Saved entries
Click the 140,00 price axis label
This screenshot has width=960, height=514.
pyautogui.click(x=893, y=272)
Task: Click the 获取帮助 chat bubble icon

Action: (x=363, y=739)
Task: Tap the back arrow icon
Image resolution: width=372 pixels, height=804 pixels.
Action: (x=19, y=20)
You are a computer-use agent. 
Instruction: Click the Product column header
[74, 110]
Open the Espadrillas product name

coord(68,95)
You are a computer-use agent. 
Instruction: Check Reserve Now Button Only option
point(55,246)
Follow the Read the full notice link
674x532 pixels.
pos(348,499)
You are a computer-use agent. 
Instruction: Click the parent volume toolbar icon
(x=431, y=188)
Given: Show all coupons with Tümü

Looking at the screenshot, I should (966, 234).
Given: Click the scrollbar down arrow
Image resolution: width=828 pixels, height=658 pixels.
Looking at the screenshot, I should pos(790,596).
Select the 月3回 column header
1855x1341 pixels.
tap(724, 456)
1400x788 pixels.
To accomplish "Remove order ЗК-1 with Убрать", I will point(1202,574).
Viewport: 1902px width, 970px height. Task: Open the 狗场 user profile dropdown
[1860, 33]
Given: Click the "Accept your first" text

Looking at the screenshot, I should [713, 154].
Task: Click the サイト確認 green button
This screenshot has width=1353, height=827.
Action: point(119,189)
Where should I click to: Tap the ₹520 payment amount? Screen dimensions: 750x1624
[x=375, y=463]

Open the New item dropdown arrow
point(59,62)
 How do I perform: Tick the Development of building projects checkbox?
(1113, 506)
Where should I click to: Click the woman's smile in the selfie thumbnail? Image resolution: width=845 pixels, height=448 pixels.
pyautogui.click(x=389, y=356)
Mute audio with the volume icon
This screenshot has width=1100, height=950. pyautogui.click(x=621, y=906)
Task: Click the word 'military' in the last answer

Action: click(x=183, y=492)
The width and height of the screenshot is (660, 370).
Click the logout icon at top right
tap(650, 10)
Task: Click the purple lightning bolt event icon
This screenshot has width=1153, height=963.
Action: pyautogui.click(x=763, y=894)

§ Exercise directions:
The complete set of entries above must be reproduced verbatim.

§ Reply:
Click the 140,00 price axis label
This screenshot has width=960, height=514.
pyautogui.click(x=893, y=272)
Task: Click the 获取帮助 chat bubble icon

Action: (x=363, y=739)
Task: Tap the back arrow icon
Image resolution: width=372 pixels, height=804 pixels.
Action: (x=19, y=20)
You are a computer-use agent. 
Instruction: Click the Product column header
[74, 110]
Open the Espadrillas product name

coord(68,95)
You are a computer-use agent. 
Instruction: Check Reserve Now Button Only option
point(55,246)
Follow the Read the full notice link
674x532 pixels.
pos(348,499)
You are a computer-use agent. 
Instruction: Click the parent volume toolbar icon
(x=431, y=188)
Given: Show all coupons with Tümü

Looking at the screenshot, I should (966, 234).
Given: Click the scrollbar down arrow
Image resolution: width=828 pixels, height=658 pixels.
Looking at the screenshot, I should pos(790,596).
Select the 月3回 column header
1855x1341 pixels.
tap(724, 456)
1400x788 pixels.
To accomplish "Remove order ЗК-1 with Убрать", I will point(1202,574).
Viewport: 1902px width, 970px height. Task: Open the 狗场 user profile dropdown
[1860, 33]
Given: Click the "Accept your first" text

Looking at the screenshot, I should [713, 154].
Task: Click the サイト確認 green button
This screenshot has width=1353, height=827.
Action: point(119,189)
Where should I click to: Tap the ₹520 payment amount? Screen dimensions: 750x1624
[x=375, y=463]

Open the New item dropdown arrow
point(59,62)
 How do I perform: Tick the Development of building projects checkbox?
(1113, 506)
Where should I click to: Click the woman's smile in the selfie thumbnail? Image resolution: width=845 pixels, height=448 pixels.
pyautogui.click(x=389, y=356)
Mute audio with the volume icon
This screenshot has width=1100, height=950. pyautogui.click(x=621, y=906)
Task: Click the word 'military' in the last answer

Action: click(x=183, y=492)
The width and height of the screenshot is (660, 370).
Click the logout icon at top right
tap(650, 10)
Task: Click the purple lightning bolt event icon
This screenshot has width=1153, height=963.
Action: pyautogui.click(x=763, y=894)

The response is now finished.